* [What to produce]: Nothing but the lines from the one containing "The width and" through the end of the data should be output, each reproduced exactly.

* [Data records]:
━━━━━━━━━━

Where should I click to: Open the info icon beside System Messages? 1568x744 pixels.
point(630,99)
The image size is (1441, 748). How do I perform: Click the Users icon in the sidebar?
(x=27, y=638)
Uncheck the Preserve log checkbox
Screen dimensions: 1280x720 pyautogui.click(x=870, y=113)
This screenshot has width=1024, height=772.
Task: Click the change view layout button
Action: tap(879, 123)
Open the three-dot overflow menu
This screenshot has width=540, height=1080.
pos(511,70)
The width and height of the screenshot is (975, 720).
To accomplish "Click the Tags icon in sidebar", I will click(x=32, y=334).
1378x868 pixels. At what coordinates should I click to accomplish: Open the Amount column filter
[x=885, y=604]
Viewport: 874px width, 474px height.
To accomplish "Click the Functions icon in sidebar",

━━━━━━━━━━

* [Solved problem]:
The width and height of the screenshot is (975, 720).
To accomplish "Click the Tags icon in sidebar", I will click(x=32, y=334).
1378x868 pixels. At what coordinates should I click to accomplish: Open the Amount column filter
[x=885, y=604]
Viewport: 874px width, 474px height.
To accomplish "Click the Functions icon in sidebar",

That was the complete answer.